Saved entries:
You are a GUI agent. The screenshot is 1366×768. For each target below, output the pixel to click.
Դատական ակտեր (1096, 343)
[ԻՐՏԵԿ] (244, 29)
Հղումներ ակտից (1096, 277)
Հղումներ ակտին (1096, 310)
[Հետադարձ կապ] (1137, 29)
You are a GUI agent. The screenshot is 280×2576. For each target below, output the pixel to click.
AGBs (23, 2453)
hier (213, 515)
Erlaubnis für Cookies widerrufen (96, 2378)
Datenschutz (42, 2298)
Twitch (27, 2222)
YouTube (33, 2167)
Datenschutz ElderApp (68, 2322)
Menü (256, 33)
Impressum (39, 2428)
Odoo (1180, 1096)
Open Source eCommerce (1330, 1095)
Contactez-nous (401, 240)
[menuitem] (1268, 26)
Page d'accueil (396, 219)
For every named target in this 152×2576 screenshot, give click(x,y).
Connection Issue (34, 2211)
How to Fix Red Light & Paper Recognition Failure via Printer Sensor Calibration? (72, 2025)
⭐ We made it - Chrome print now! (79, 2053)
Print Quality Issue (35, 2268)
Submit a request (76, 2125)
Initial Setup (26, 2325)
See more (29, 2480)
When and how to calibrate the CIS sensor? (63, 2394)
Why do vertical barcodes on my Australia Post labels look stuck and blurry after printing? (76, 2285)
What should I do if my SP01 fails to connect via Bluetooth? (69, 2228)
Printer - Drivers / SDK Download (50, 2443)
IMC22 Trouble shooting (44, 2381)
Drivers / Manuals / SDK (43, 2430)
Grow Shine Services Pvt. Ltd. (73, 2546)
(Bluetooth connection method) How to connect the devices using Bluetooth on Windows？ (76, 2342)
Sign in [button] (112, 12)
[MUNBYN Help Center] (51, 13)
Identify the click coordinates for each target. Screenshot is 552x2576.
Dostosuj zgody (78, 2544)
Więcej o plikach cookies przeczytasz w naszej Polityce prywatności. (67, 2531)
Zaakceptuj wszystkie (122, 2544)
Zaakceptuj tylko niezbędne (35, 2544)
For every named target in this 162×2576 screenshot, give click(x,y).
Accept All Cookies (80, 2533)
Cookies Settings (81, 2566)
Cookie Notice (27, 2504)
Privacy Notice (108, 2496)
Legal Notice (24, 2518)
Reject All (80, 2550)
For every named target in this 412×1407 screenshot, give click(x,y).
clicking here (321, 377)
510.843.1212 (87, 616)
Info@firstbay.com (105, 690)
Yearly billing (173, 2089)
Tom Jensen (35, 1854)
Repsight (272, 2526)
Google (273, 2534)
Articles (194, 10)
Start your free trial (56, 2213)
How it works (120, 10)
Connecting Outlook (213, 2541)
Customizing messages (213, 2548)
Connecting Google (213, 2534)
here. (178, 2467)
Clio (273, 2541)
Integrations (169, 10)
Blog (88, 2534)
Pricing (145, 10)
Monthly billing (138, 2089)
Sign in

* **YOUR INSTRUCTIONS**: The answer consists of every line above in which the word "Printer" occurs.

* **ANSWER BELOW**:
How to Fix Red Light & Paper Recognition Failure via Printer Sensor Calibration? (72, 2025)
Printer - Drivers / SDK Download (50, 2443)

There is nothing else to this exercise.